Wednesday, December 21, 2011

The Bourne Idiocy, Part Deux

In As You Like It, Shakespeare famously wrote: "All the world's a stage, and all the men and women merely players [who] have their exits and their entrances."

However, many Hollywood stars think they're more than just "players" (and lotsa luck dragging them off stage). Some evidently believe stardom confers Cicero-like wisdom. Take Matt Damon. Doing his best Marcus Aurelius imitation (i.e., Jason Bourne in a toga), he recently told Elle magazine that he is disappointed with President Obama. "You know, a one-term president with some balls who actually got stuff done would have been, in the long run of the country, much better,” he said. This, mind you, is coming from a college drop-out (Damon) with the gall to critique the guy who earned two university degrees, edited the Harvard Law Review and became leader of the free world while being black. But I guess starring as "Bill the Krill" in Happy Feet 2 has given Damon special insight into judging presidential leadership.
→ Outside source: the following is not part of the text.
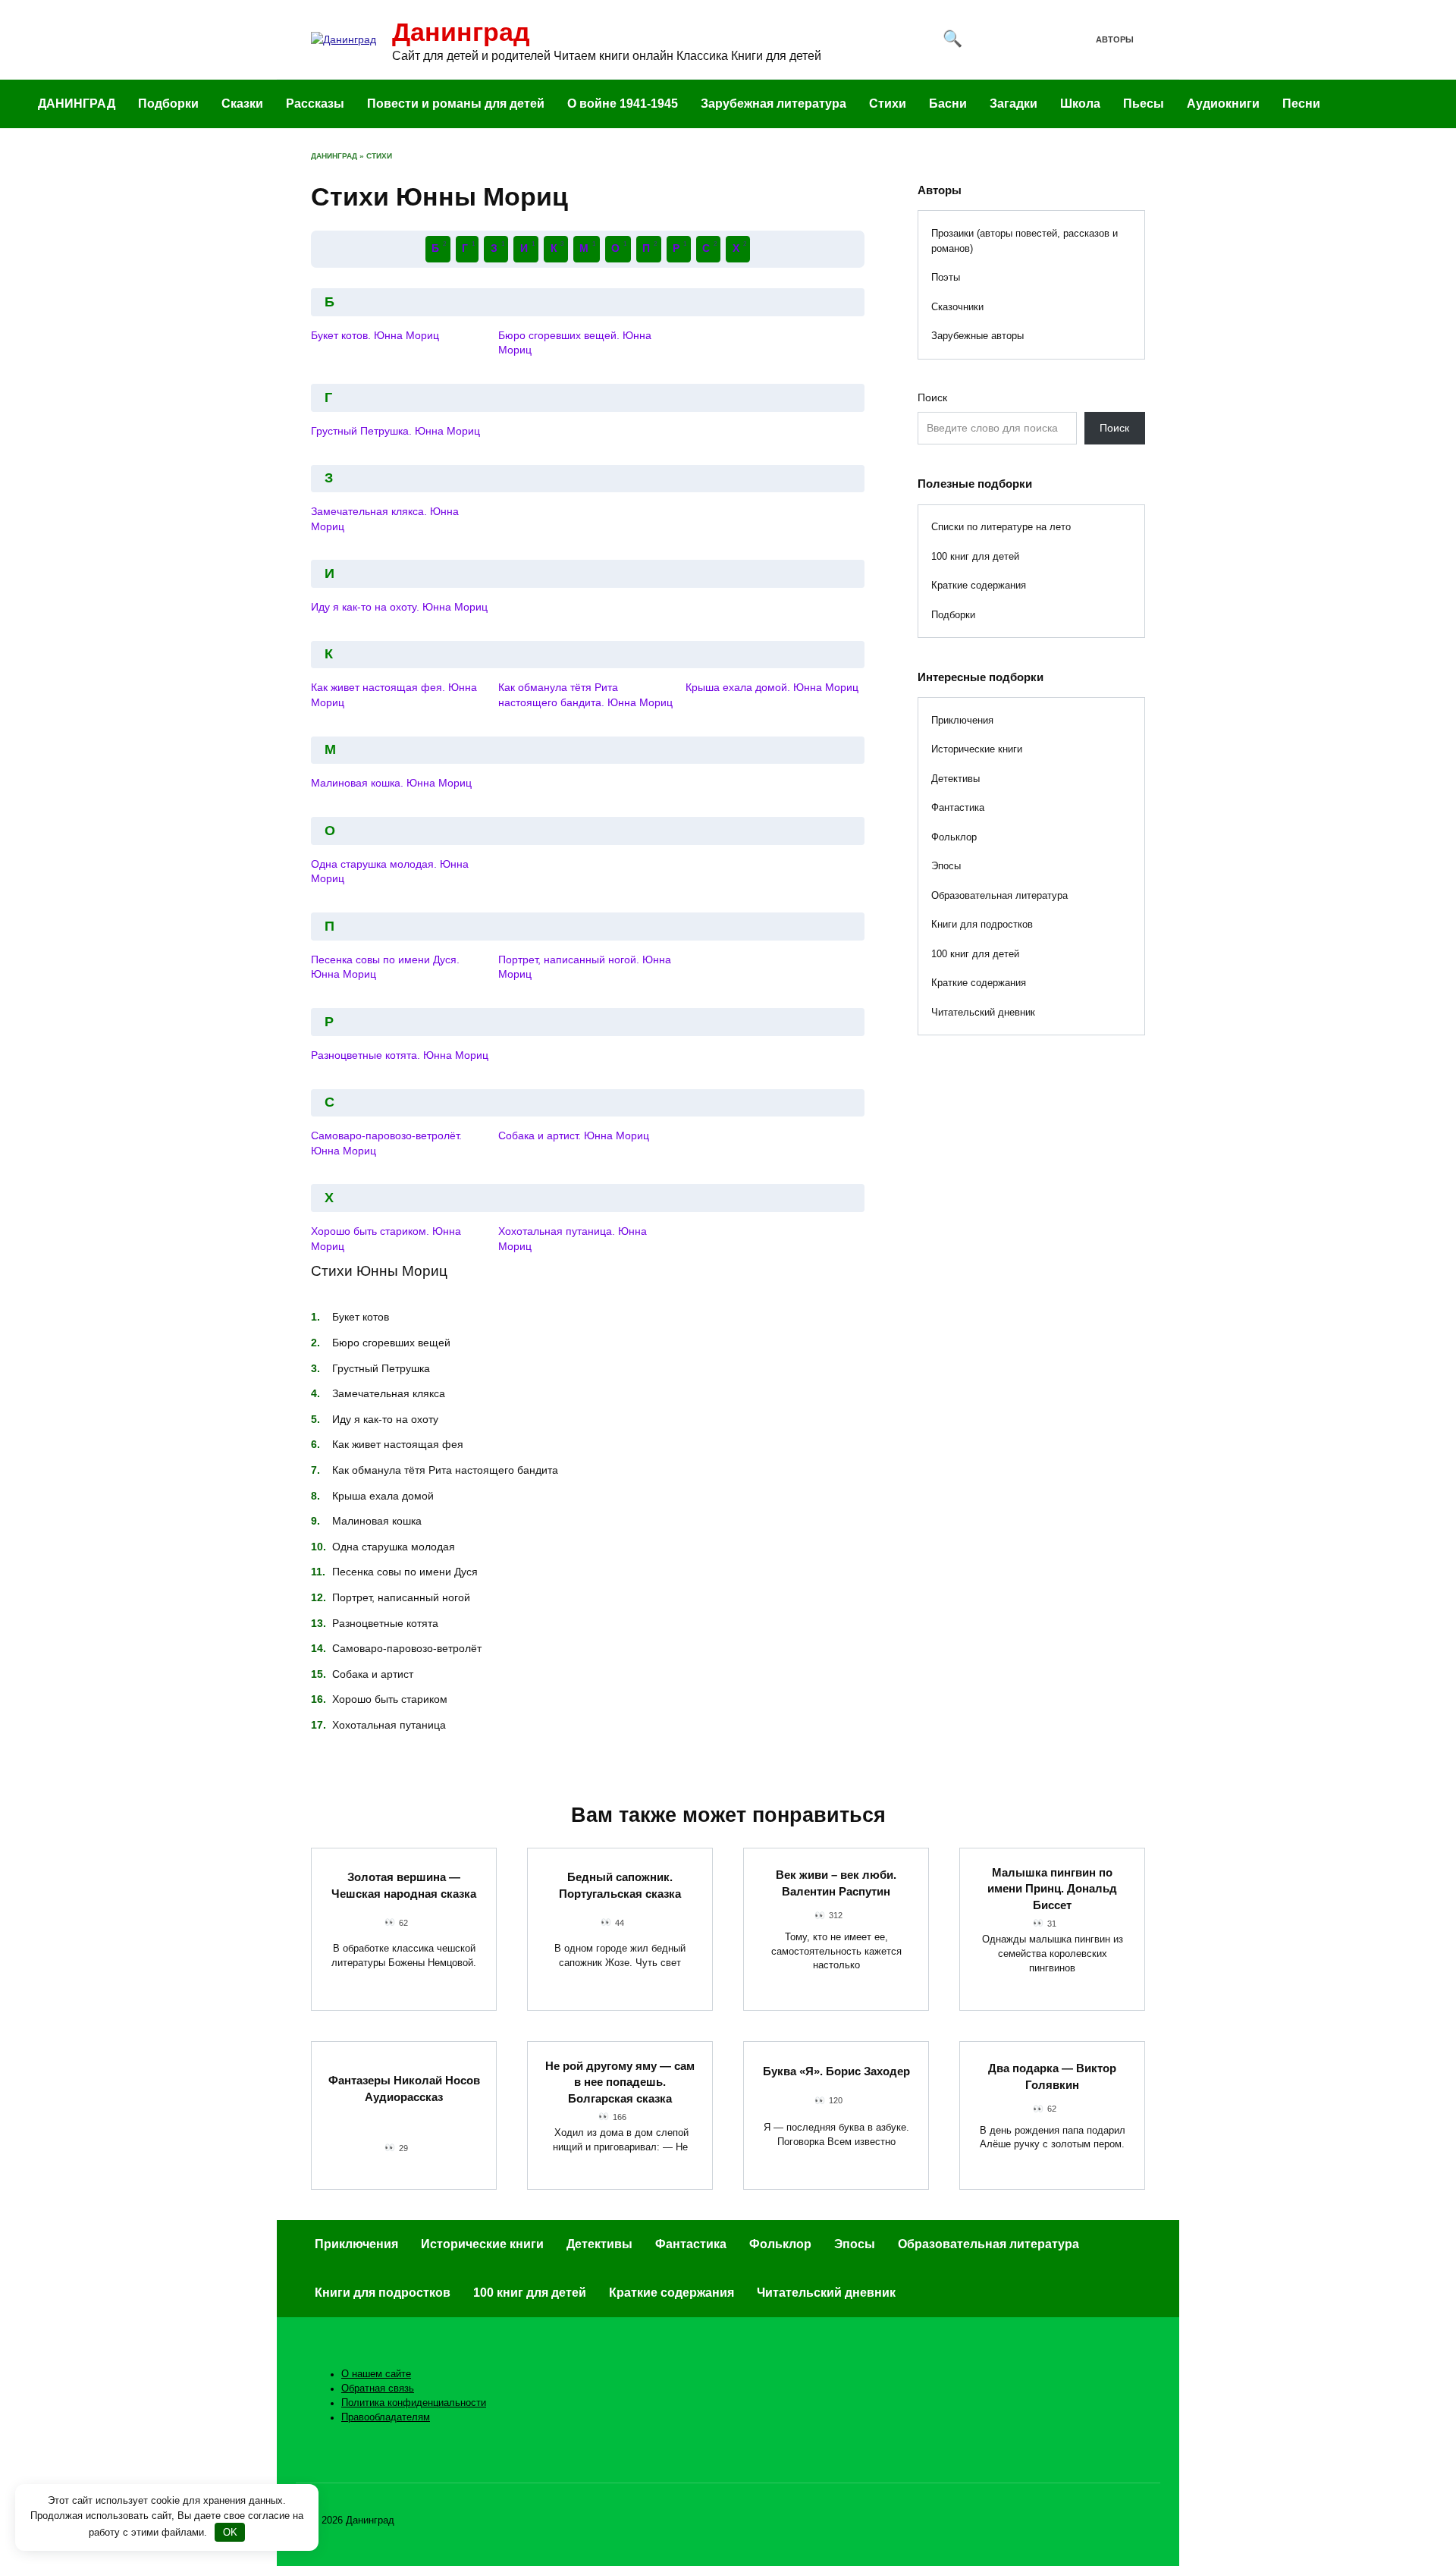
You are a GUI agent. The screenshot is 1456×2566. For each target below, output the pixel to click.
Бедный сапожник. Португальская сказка (620, 1885)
Even Elle noted Damon's "now-familiar tone of wounded idealism." Evidently, Damon & Friends thought they had elected the Messiah to the White House. With Resurrection 2.0 nowhere in sight, they're crestfallen. What they got instead was the most productive president in half a century and who operates with the brains, efficiency and, yes, ruthlessness of Michael Corleone. Just ask Obama's opponents in The Five Families worldwide. Yes, Obama had to compromise at times -- you know, like those dithering Founding Fathers -- and he hasn't gotten everything he wants. But Bach's Präludium D Major is still playing in the background. (Think The Godfather, the Baptism sequence.) And yet Damon is convinced that Obama lacks cojones and has little to show since inauguration. Why do the Wizard of Oz lyrics to "If I Only Had A Brain" suddenly leap to mind?
(Dorothy)
With the thoughts you'd be thinkin'
You could be another Lincoln
If you only had a brain ...
Damon's observation is meaningless, of course. Were he a starring member of a theatre troupe in 180 AD and he made similar remarks about Emperor Aurelius, Damon's head would quickly find itself mounted on a Roman pike. Gaius Barackus Obama is more forgiving. But, like the Godfather, he also doesn't miss a thing. The president put the matter into proper perspective when he addressed the White House Correspondents' Dinner in Washington: "I've even let down my key core constituency: movie stars. [laughter] Just the other day, Matt Damon -- I love Matt Damon, love the guy -- Matt Damon said he was disappointed in my performance. [dramatic pause] Well, Matt, I just saw The Adjustment Bureau, so ... right back atcha, buddy."